Stored data
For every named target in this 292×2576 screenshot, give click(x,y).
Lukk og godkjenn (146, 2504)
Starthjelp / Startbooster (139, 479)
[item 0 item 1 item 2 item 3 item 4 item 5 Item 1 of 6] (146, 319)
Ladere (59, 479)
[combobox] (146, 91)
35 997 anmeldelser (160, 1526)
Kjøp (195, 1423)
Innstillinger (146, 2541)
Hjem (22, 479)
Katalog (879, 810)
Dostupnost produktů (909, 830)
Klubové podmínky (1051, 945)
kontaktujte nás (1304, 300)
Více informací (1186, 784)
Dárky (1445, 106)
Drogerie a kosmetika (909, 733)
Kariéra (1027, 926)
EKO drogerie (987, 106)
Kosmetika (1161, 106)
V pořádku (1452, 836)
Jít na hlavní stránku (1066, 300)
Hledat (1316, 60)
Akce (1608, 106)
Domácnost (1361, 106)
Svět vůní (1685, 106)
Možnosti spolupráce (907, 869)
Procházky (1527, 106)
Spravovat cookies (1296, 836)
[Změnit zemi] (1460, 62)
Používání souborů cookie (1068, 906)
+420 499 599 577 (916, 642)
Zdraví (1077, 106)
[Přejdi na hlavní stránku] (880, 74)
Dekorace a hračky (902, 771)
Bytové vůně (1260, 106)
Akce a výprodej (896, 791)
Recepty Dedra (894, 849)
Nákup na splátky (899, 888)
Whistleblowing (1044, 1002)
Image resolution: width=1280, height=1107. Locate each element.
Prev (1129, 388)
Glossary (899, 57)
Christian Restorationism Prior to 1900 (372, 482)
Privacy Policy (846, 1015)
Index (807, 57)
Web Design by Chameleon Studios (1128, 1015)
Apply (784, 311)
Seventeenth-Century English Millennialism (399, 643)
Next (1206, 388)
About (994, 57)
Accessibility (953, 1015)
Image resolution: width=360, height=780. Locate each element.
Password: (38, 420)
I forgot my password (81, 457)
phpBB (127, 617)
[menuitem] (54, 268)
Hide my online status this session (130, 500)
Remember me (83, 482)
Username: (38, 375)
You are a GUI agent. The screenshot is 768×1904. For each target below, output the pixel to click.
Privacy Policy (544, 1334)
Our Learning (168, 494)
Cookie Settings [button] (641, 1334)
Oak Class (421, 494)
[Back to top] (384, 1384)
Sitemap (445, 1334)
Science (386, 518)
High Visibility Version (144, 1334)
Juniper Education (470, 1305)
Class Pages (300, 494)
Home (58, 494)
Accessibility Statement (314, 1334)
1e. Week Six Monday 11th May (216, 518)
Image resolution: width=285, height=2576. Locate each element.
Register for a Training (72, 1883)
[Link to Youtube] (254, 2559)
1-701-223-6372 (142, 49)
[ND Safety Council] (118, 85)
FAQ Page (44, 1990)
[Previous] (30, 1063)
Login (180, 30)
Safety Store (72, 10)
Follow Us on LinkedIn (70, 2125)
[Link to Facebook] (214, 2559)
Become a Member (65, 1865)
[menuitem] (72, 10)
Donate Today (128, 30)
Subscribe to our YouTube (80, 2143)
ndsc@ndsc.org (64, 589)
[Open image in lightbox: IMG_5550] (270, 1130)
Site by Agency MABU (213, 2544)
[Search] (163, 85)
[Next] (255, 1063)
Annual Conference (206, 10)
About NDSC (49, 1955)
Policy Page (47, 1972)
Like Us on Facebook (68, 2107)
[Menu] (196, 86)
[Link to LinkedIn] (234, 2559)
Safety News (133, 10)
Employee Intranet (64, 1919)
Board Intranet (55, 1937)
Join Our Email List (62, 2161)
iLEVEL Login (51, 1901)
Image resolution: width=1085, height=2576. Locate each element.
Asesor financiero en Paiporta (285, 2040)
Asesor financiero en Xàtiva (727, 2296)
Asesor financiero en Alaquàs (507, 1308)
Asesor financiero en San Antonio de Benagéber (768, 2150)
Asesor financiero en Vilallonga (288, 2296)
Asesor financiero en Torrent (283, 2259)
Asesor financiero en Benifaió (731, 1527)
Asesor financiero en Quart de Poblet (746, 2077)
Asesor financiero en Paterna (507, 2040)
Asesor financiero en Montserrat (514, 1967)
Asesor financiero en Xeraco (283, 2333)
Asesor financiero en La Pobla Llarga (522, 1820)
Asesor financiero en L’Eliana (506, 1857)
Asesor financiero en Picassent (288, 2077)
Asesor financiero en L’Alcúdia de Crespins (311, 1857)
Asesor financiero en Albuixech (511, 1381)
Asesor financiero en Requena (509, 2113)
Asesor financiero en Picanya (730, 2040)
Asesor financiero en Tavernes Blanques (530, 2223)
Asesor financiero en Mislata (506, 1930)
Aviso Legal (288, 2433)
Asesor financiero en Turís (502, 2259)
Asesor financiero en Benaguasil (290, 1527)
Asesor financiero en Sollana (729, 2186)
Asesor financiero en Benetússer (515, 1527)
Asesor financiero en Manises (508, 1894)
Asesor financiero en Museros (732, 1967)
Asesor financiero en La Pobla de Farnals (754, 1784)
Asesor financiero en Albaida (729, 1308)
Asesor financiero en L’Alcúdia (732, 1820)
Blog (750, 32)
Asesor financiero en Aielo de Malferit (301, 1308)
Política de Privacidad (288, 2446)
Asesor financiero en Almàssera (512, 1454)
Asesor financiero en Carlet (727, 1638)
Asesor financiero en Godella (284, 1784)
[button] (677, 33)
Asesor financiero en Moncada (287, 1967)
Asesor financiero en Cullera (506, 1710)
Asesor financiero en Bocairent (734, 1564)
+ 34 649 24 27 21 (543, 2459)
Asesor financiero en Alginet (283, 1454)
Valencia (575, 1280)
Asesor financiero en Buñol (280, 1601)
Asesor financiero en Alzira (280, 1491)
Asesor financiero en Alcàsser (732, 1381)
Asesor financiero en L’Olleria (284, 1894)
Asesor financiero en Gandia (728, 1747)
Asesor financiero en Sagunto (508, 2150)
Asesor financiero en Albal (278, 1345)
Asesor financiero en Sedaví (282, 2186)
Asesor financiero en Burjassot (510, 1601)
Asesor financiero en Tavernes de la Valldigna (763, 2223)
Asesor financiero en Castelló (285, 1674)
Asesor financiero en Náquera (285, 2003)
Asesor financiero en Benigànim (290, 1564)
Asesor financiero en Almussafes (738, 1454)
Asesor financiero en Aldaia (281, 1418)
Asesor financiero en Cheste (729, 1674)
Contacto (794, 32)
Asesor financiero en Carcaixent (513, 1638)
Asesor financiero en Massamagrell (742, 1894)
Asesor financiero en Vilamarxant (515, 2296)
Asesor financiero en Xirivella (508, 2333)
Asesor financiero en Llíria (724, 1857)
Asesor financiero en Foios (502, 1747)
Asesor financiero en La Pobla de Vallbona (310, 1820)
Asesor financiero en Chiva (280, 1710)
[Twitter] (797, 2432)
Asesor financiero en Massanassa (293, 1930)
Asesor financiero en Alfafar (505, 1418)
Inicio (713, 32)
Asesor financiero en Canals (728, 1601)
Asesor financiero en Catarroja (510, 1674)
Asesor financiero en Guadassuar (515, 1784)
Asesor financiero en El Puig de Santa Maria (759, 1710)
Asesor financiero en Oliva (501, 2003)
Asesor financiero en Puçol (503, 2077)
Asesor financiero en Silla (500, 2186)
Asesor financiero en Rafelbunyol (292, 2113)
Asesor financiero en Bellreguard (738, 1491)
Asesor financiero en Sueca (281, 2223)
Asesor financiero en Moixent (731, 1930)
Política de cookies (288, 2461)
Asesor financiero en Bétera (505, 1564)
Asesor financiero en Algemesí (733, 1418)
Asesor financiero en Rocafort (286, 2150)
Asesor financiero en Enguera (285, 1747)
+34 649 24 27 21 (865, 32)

YOUR ASSIGNMENT
From the line that has "[menuitem] (72, 10)" through the line that has "[Link to LinkedIn] (234, 2559)", copy every line exactly as it appears above, and leave out all others.

ANSWER TO THE EXERCISE
[menuitem] (72, 10)
Donate Today (128, 30)
Subscribe to our YouTube (80, 2143)
ndsc@ndsc.org (64, 589)
[Open image in lightbox: IMG_5550] (270, 1130)
Site by Agency MABU (213, 2544)
[Search] (163, 85)
[Next] (255, 1063)
Annual Conference (206, 10)
About NDSC (49, 1955)
Policy Page (47, 1972)
Like Us on Facebook (68, 2107)
[Menu] (196, 86)
[Link to LinkedIn] (234, 2559)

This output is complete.